• **データセット**:

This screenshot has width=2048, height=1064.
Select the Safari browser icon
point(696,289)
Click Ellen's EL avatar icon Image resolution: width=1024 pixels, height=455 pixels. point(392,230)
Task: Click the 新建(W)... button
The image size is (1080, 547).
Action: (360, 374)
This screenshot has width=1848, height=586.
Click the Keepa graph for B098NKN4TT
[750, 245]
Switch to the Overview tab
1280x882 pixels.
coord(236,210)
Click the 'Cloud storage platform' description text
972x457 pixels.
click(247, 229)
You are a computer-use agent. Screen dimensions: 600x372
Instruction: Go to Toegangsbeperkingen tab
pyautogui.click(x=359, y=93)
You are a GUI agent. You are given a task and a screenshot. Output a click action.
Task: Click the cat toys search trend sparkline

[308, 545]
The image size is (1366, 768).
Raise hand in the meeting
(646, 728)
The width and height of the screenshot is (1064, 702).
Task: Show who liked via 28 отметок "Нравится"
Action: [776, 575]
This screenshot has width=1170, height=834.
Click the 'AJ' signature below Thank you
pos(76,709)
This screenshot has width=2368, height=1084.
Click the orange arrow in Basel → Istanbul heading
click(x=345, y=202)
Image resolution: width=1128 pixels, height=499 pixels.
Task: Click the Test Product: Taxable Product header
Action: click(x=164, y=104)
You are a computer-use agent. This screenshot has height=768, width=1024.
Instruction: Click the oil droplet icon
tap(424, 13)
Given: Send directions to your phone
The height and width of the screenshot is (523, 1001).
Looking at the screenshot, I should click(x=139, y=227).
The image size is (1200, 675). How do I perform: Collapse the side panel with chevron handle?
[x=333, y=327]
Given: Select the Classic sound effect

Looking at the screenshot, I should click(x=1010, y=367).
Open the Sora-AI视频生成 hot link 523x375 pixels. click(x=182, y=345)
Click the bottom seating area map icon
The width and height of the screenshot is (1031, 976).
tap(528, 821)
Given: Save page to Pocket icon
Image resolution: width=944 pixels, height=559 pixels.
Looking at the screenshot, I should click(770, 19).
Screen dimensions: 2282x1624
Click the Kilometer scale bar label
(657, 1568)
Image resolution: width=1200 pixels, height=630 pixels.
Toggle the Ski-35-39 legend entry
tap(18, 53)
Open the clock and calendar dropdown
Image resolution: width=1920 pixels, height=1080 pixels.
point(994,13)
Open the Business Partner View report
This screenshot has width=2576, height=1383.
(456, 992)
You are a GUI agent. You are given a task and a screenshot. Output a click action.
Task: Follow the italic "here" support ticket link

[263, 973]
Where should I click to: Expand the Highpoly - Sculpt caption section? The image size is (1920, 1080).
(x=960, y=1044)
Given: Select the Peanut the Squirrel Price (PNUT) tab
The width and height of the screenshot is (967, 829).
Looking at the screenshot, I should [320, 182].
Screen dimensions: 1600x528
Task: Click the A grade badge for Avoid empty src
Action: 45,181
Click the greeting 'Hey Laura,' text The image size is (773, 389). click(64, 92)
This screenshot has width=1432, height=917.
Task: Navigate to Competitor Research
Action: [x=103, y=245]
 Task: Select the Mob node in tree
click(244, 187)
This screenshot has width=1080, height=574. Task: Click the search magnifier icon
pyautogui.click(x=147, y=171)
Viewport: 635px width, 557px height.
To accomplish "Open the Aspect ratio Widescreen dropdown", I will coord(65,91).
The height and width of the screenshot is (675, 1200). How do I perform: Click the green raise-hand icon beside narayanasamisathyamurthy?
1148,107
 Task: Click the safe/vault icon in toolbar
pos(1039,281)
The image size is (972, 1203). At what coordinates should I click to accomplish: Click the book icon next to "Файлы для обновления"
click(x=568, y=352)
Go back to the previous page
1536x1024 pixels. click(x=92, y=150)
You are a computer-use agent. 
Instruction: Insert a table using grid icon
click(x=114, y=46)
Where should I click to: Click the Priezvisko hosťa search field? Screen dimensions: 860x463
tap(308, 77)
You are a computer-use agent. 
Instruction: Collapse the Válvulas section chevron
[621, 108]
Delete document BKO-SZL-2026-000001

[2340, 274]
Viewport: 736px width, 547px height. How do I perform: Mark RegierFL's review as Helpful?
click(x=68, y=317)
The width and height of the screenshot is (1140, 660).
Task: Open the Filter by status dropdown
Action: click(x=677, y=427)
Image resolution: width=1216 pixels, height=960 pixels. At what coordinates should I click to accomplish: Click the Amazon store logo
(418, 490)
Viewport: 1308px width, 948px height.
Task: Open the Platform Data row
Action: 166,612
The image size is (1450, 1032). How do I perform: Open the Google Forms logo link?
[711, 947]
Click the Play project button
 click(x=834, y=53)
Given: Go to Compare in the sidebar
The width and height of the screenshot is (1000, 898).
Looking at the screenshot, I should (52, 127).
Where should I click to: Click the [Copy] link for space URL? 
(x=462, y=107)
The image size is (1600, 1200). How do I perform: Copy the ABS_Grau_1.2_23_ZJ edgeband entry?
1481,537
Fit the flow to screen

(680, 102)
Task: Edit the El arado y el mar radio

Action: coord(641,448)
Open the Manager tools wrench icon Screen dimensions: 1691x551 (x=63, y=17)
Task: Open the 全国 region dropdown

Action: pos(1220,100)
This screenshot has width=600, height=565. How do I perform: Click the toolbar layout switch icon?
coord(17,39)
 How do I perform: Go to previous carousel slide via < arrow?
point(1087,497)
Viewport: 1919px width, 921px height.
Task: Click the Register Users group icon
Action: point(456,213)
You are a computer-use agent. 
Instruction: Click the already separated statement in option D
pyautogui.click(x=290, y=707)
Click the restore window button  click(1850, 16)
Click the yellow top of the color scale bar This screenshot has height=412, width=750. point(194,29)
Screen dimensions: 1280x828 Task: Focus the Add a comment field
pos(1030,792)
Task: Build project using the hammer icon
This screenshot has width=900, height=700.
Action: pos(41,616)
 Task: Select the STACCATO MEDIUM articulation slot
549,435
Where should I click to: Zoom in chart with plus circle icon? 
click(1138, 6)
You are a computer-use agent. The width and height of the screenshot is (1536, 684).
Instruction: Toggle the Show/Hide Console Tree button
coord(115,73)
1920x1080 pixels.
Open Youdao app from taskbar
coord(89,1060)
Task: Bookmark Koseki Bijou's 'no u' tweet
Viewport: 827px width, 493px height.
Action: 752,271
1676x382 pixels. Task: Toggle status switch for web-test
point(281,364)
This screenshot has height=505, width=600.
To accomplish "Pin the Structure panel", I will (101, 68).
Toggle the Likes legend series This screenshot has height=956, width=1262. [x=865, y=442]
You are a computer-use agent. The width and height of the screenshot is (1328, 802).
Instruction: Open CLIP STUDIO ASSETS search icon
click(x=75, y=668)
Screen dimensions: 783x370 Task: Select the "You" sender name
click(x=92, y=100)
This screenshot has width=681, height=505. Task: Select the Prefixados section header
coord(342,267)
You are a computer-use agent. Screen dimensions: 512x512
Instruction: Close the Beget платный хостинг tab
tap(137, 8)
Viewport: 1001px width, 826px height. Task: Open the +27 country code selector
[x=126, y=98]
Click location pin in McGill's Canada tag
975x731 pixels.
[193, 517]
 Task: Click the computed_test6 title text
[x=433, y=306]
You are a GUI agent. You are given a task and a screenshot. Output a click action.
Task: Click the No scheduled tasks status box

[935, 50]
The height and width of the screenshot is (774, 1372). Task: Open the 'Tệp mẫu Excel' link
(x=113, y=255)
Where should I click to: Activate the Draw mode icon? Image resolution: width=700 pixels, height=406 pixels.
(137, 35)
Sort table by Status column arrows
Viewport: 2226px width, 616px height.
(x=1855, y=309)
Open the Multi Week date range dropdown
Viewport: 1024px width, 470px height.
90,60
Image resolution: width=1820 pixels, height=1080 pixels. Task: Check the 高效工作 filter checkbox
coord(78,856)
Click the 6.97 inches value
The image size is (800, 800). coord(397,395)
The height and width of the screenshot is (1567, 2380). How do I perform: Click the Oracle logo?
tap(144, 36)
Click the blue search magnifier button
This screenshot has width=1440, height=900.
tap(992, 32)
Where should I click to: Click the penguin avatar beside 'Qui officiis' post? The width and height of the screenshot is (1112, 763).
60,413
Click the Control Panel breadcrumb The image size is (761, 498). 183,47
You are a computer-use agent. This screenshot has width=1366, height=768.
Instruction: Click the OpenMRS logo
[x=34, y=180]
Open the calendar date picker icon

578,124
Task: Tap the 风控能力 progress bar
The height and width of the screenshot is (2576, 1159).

• **タスクの目的**: 上のエントリから、「Viewport」という語を含む行をすべて集めてください。

• **回答**:
Viewport: 635px width, 557px height.
Viewport: 736px width, 547px height. How do I perform: Mark RegierFL's review as Helpful?
Viewport: 1308px width, 948px height.
Viewport: 1919px width, 921px height.
Viewport: 827px width, 493px height.
Viewport: 1001px width, 826px height. Task: Open the +27 country code selector
Viewport: 2226px width, 616px height.
Viewport: 1024px width, 470px height.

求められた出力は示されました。